---------- Material provided

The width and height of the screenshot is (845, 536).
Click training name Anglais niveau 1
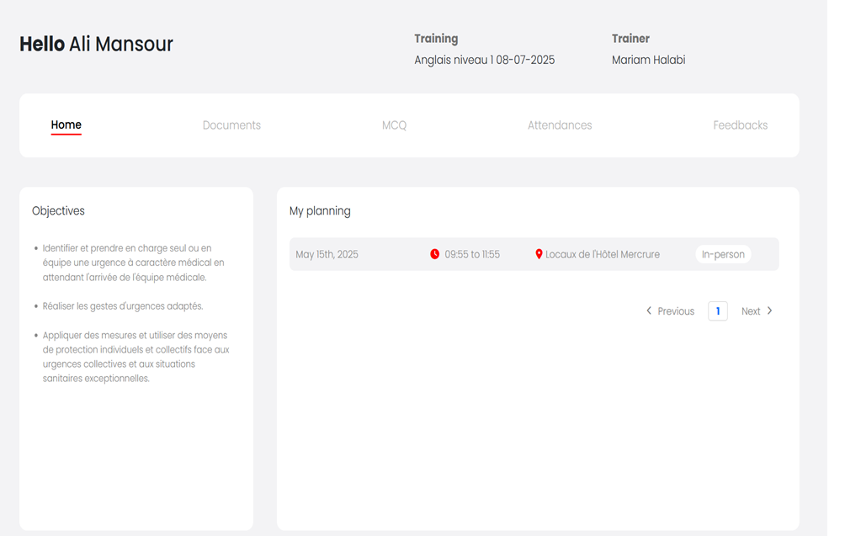click(x=484, y=60)
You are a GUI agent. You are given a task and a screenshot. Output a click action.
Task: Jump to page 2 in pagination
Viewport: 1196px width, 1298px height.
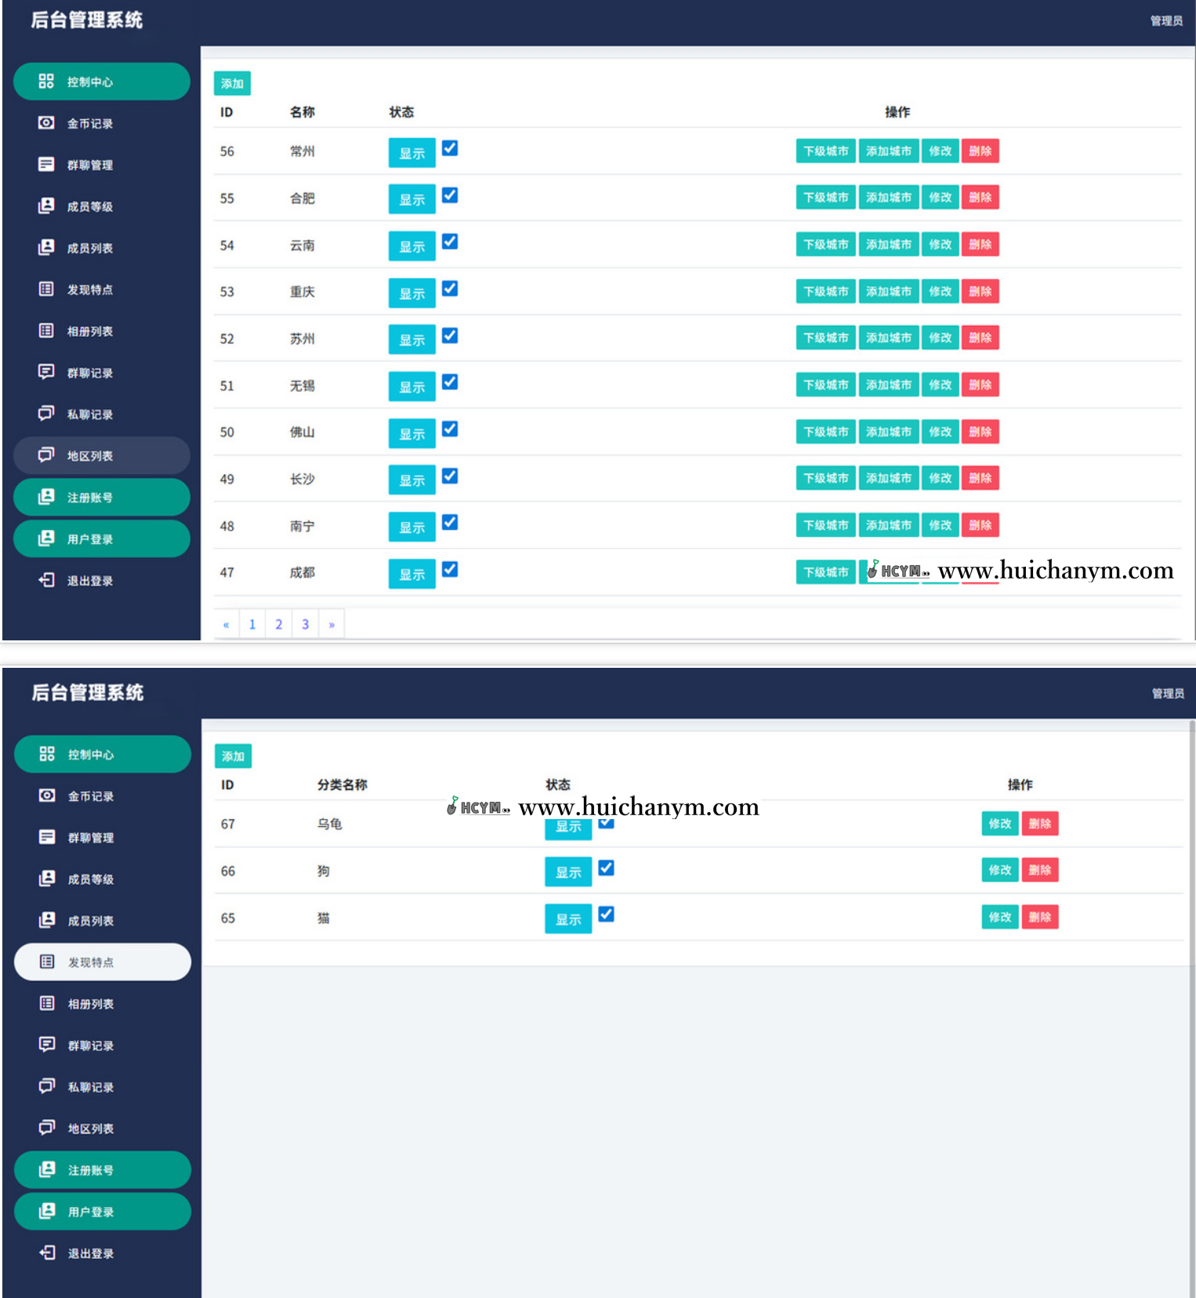coord(278,625)
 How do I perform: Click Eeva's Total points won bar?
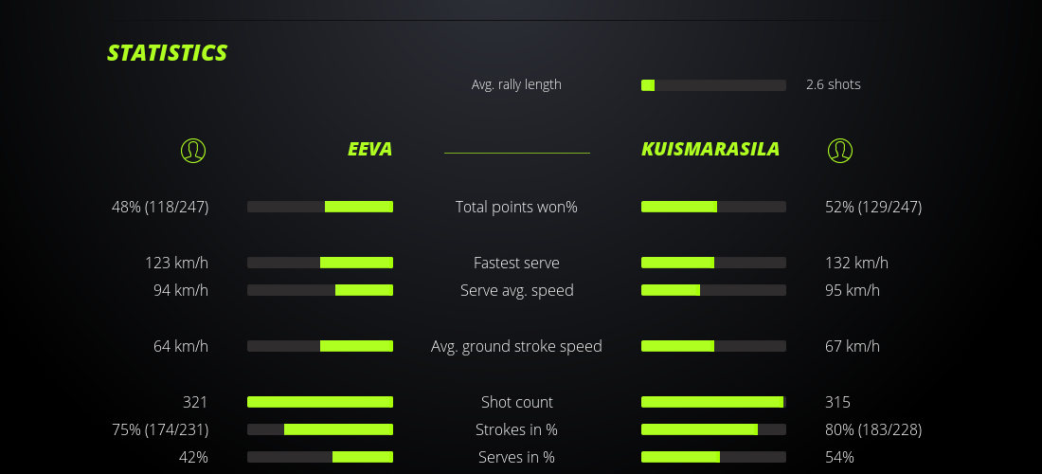[320, 207]
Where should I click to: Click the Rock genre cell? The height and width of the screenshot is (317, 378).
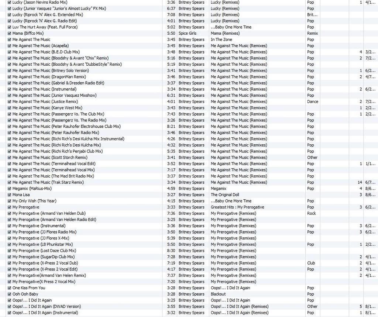[x=311, y=213]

--------------------

Extract, word for word, each line from the one that contains "Where should I" through the final line of the data above. Leave the pictures out.

Where should I click to: Click the Rock genre cell? The height and width of the screenshot is (317, 378).
[x=311, y=213]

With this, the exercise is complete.